Much of my training emphasized “being a blank slate” and “getting out of the way of the client” and discouraged “self-disclosure” (I can even remember heated discussions during my psychoanalytic fellowship about whether or not wearing a wedding ring constituted too much self-disclosure!). For these reasons I have often shied away from saying much about my philosophy and approach towards psychotherapy, rarely disclosing anything about my own personal practices and background, and more so focused on my presence in the room with you, my client.
Now that I practice from a more relational frame, I feel it is important that I be transparent about my perspective on how we heal, and who I am. Ultimately, I believe that healing happens when we feel safe with someone. I believe that safety happens when we feel we are deeply connected to—deeply seen, deeply felt, and that the other has no agenda to make us be different than we are. Because most people come to therapy wanting to see changes (i.e. clients often start out feeling like they want to be different, or they want external situations to be different) it can be all too easy to get pulled into a left-brain dominant emphasis on ‘change strategies’ and ‘symptom reduction’ and ‘coping skills’. From Western medicine, we often hold the assumption that the practitioner is going to “do something” to us or “give something” to us that will make us feel better. For example, I have a sore throat. I go to the doctor. The doctor tests me to see if I have strep throat. If I do, the doctor gives me antibiotics, and then I no longer have strep throat.
The issue with bringing this template into the therapeutic space is that healing in psychotherapy really doesn’t seem to work this way. I don’t heal you—I don’t “do” anything to you. I might offer some strategies or reframes or coping skills, but if they work, it will be because YOU use them. (Don’t get me wrong, I am a big fan of coping skills, and have lots of skills to offer to clients!)

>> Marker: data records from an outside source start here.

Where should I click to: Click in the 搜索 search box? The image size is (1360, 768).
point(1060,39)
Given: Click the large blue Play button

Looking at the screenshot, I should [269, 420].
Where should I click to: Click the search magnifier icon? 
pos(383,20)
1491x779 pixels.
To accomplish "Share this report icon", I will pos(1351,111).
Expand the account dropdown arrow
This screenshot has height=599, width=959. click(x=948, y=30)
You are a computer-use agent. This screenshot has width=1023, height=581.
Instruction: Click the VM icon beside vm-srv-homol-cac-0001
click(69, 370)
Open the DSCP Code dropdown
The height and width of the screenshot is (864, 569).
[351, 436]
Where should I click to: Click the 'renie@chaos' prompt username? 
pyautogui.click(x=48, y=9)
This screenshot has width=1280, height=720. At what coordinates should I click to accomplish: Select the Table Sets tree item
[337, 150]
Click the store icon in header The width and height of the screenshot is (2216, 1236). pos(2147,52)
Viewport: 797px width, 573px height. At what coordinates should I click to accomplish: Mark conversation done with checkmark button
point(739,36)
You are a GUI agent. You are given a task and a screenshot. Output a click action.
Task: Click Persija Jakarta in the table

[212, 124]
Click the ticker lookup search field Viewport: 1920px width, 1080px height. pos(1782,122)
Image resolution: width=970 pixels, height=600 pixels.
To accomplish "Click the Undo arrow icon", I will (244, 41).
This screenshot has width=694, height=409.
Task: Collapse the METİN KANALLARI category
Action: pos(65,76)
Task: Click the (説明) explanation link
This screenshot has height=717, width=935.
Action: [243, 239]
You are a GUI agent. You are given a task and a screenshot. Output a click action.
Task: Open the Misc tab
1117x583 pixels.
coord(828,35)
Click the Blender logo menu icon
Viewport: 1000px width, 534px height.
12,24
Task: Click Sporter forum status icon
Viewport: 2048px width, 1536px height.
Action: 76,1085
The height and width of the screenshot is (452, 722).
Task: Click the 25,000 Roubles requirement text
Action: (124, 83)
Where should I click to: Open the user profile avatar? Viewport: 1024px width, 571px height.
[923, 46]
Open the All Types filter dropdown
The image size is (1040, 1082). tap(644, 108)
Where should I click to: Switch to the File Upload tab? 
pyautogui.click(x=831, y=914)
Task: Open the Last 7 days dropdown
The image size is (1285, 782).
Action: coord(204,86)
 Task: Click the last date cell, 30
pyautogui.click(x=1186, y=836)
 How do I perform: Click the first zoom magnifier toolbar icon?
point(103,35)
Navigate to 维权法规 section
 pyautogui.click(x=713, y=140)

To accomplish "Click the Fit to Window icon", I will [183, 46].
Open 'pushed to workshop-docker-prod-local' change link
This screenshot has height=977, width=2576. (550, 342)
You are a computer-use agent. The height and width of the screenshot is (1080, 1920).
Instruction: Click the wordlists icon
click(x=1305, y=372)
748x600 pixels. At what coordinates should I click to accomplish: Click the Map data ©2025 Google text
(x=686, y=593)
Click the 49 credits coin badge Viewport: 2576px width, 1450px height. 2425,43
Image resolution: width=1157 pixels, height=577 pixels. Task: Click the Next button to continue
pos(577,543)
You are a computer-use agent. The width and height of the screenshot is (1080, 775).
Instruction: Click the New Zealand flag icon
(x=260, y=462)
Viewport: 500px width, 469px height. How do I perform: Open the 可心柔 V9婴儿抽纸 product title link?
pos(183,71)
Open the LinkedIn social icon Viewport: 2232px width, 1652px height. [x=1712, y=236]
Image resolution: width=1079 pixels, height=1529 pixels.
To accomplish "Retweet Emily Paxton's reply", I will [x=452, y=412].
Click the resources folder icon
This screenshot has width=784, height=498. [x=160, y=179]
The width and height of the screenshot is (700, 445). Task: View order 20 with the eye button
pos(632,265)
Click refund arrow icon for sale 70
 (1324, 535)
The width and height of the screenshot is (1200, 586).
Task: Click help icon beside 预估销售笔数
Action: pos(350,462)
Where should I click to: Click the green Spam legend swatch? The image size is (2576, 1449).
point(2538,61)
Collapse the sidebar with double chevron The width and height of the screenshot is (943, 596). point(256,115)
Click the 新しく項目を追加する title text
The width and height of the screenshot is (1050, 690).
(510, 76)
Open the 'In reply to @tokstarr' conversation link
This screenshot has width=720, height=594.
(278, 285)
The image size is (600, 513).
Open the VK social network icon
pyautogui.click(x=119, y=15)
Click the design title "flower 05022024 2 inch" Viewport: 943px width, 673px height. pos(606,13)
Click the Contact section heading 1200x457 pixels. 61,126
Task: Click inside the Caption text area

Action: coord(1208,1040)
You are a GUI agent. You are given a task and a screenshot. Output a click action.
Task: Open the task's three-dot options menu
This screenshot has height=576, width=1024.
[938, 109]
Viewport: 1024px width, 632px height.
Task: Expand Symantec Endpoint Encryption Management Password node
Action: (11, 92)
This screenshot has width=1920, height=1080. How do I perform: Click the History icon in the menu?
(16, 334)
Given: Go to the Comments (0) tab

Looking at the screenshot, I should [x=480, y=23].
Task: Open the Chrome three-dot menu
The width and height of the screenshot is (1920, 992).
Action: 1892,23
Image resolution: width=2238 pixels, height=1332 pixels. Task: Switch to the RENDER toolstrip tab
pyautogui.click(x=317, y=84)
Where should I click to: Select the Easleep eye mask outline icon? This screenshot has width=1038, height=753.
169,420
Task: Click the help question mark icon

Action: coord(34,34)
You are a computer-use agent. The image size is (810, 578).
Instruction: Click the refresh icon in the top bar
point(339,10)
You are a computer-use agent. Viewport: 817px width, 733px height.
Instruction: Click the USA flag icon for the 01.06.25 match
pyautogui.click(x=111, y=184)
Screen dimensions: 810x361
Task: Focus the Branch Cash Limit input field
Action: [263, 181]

Sometimes these strategies can help (and especially, if we’re experiencing acute or heightened distress, this is where we start). But what I have seen over time is that true healing involves beginning to listen to ourselves. To our bodies, and to our hearts, and to follow our own inner wisdom towards peace and freedom. We are each our own most powerful healer.
My own experiences, first as a Vipassana meditator, and then as a non-dual practitioner, led me to practice psychotherapy from a mindfulness-based frame that is all about working with things as they are, and meeting the present moment with compassion. Over the years, my meditation practices led to a major shift within me.
After moving to Alaska, my awareness and perceptive abilities increased, and I opened to and undertook training in Core Shamanism from the Foundation for Shamanic Studies. I do not consider myself a shaman (and in fact my training teaches that shamans do not call themselves shamans; instead, the people who seek them out bestow this label upon them by acknowledging their healing skills). As a white person living in Southeast Alaska, cognizant of the tremendous amounts of cultural trauma experienced here by Alaskan Native people, I also am mindfully aware that contemporary shamanic practice cannot be separated from its lineage and context with indigenous peoples all over the globe. I chose to do my training at the Foundation for Shamanic Studies because it honors the cultures and communities where shamanism has been practiced for thousands of years, teaching “core shamanism”, a system based upon the underlying universal, near-universal, and common features of shamanism rather than upon culture-specific variations and elaborations. FSS also supports protecting and reviving, if invited, indigenous practice in places where shamanic knowledge has been lost or threatened, often because of religious oppression and colonization.
In addition to shamanic training, I have also been practicing energy work for the last 4 years, and am a Reiki master. While I save the explicit use of these skills for sessions in my alternative practice, in which I do not accept insurance, I think it’s important to own that I bring all of myself into the therapy relationship, as I find this is the only way where you as a client can bring all of yourself. In Polyvagal theory, Interpersonal Neurobiology, Internal Family Systems, Hakomi, Somatic, and Energy Psychotherapy I have found integrative modalities that allow me to help you release trauma from your body and understand how to work with your own system.